Y’akoto fällt dabei aber mitnichten in leidende Wehklage. In „Perfect Timing“ stellt sie etwa zwischen rhythmischen Bassläufen, schunkelnden Geigen und frechen Bläsern die Zeile „I miss you“ neben „I miss the train/ I miss the bus“ und beweist damit Selbstironie. Und es lebt auch von seinem Abwechslungsreichtum: Getragene Stücke wechselt sie mit Uptempo-Nummern ab, wie dem schmissigen „Save You“. An Blues und an kenianische Highlife-Musik erinnert „Moody Blues“ auch so manche Stelle. Oft denkt man zuerst an US-Soul in seinen neueren Ausprägungen. Y’akoto selbst beschreibt ihre Kompositionen als „Soul Seeking Music“ und wehrt sich damit gegen einfache Schubladisierung.
Die ersten Takte des Albums stellen den Kontakt zwischen Hörern und Künstlerin her. Ihre Stimme nimmt einen gebührenden Raum, schlägt Bögen zwischen bluesigem Drama, kehlig hervorgepresster Theatralik und unaffektierter, sprachnaher Erzählweise.
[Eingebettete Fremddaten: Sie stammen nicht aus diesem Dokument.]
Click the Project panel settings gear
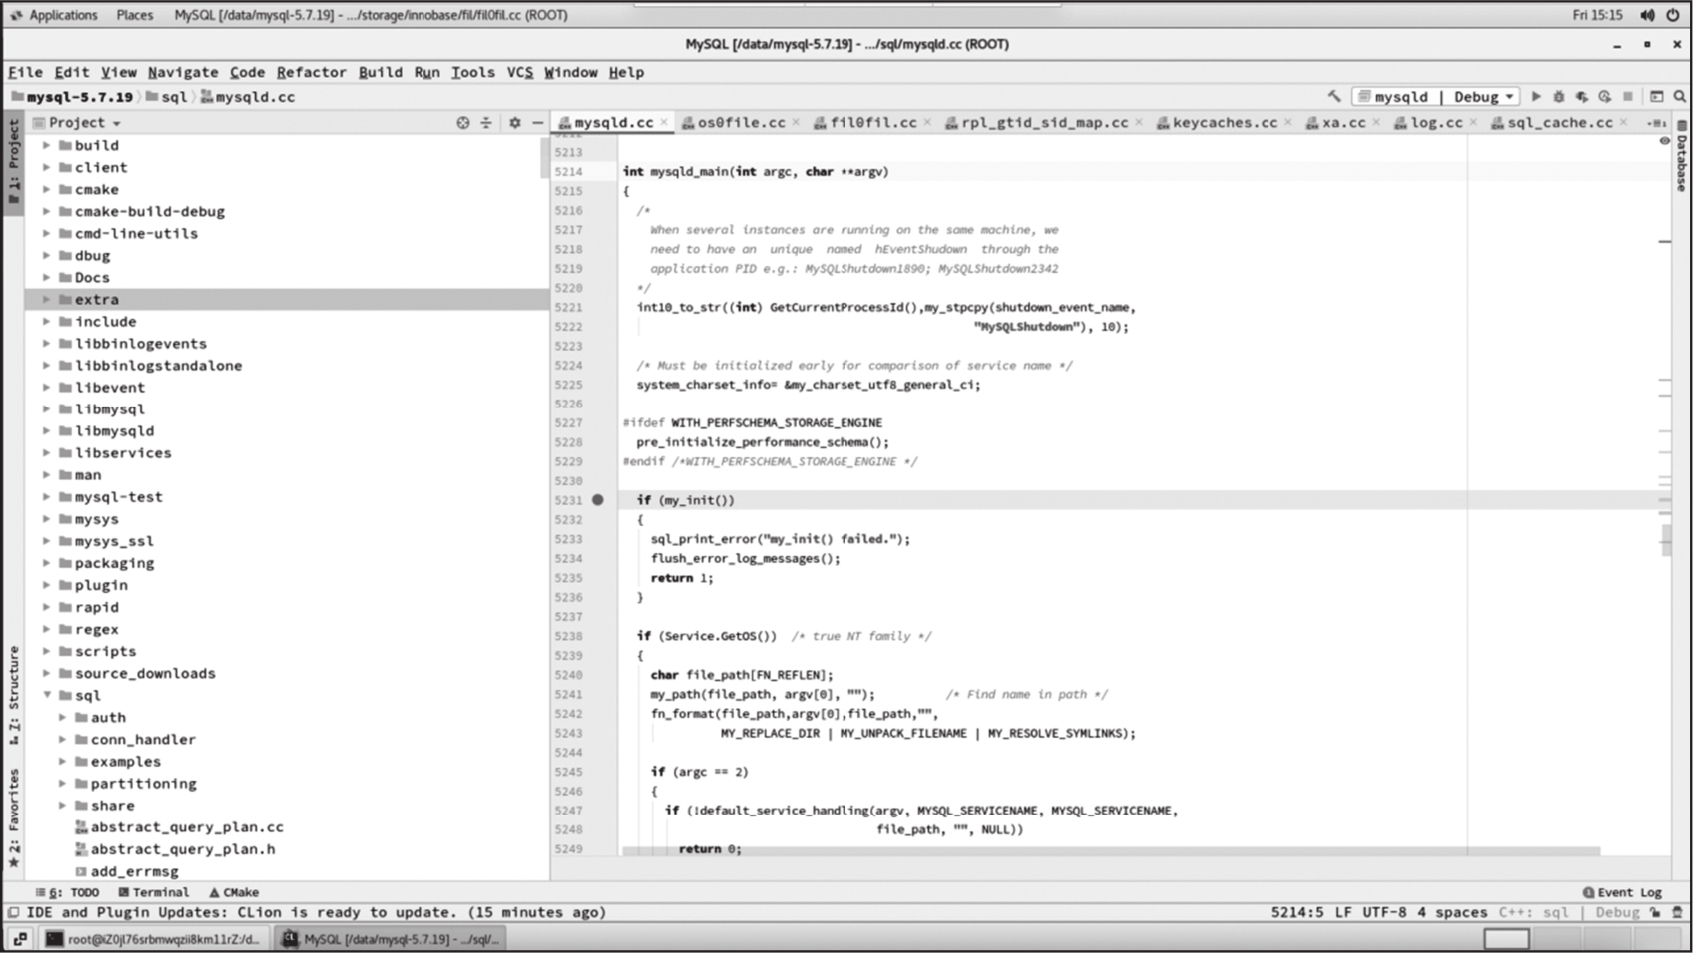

Nur eine gezupfte countryfizierte Gitarre begleitet den Gesang. So auf das Nötigste reduziert, tritt „Come Down To The River“ sofort sehr nahe. Doch dabei bleibt es nicht. Mit dem Einsatz von Schlagzeug, Bläsern und mehrstimmigen Gospelchören rückt das Stück immer weiter weg.
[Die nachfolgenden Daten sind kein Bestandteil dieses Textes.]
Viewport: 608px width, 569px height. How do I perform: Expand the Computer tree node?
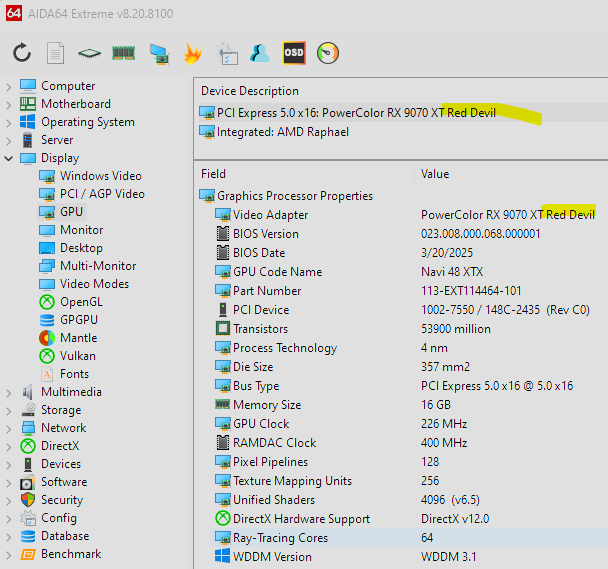click(9, 86)
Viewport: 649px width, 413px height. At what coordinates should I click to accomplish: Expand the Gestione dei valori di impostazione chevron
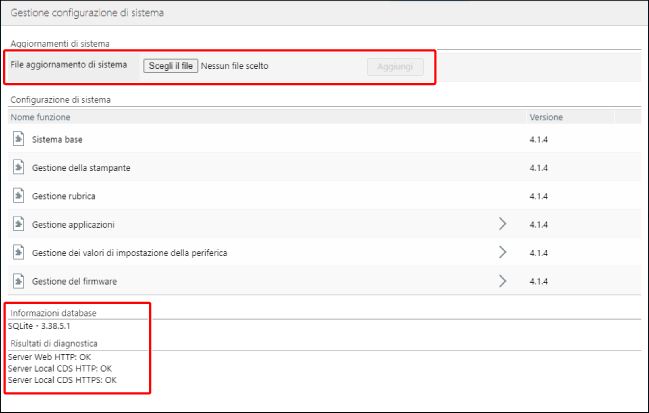tap(503, 252)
Die Produktion von „Moody Blues“ ist gelungen, alle Elemente sind ganz dezent und zurückhaltend in das Klangbild gemischt, die tänzerische Melancholie des Anfangs bleibt jedoch irgendwo stecken. Das wiederholt sich leider auch in der Rausschmeißer-Ballade „Forget“. Eine schöne Eingangsmelodie macht sie sehr griffig, die poppige Produktion mit jaulender E-Gitarre scheint ihr aber etwas wegzunehmen. Sicher könnte man den eigenen Liebeskummer bequem in dieses Stück hineingießen und darin zergehen, von allein rührt sich aber trotz Streichereinsatz wenig.
Boatpeople
Dafür fällt ein anderer Song deutlich aus der Reihe: „Off the Boat“ stellt thematisch wie konzeptuell den packendsten Moment des Albums dar. Über die Geräusch- und Stimmkulisse eines vollbesetzten Bootes hat Y’akoto in diesem Stück nur ihre erzählende Stimme und ein dumpfes, rhythmisches Schlagen gelegt. Zeilen wie „We sang some songs but we didn’t moan / We will never return to where we were born“ vermitteln darin ein beklemmendes Gefühl und wirken äußerst lebendig. Der Text erzählt eine Geschichte, die einem in den Nachrichten der letzten Jahre oft begegnet ist: Ein Flüchtling ertrinkt im Meer. „Dieses Lied ist schon lange vor ‚Babyblues‘ entstanden, also lange bevor diese große Aufmerksamkeit hier in Deutschland auf das Thema gerichtet war“, sagte Kieck in einem Interview. Sie selbst beschäftigt das Leid afrikanischer Flüchtlinge als Tochter einer deutschen Mutter und eines ghanaischen Vaters schon lange. Ihr Zuhause sei aufgeteilt – zwischen Hamburg, Paris und Lomé, der Hauptstadt Togos. Die Erlebnisse der Zerrissenheit in Westafrika hätten sie stark geprägt.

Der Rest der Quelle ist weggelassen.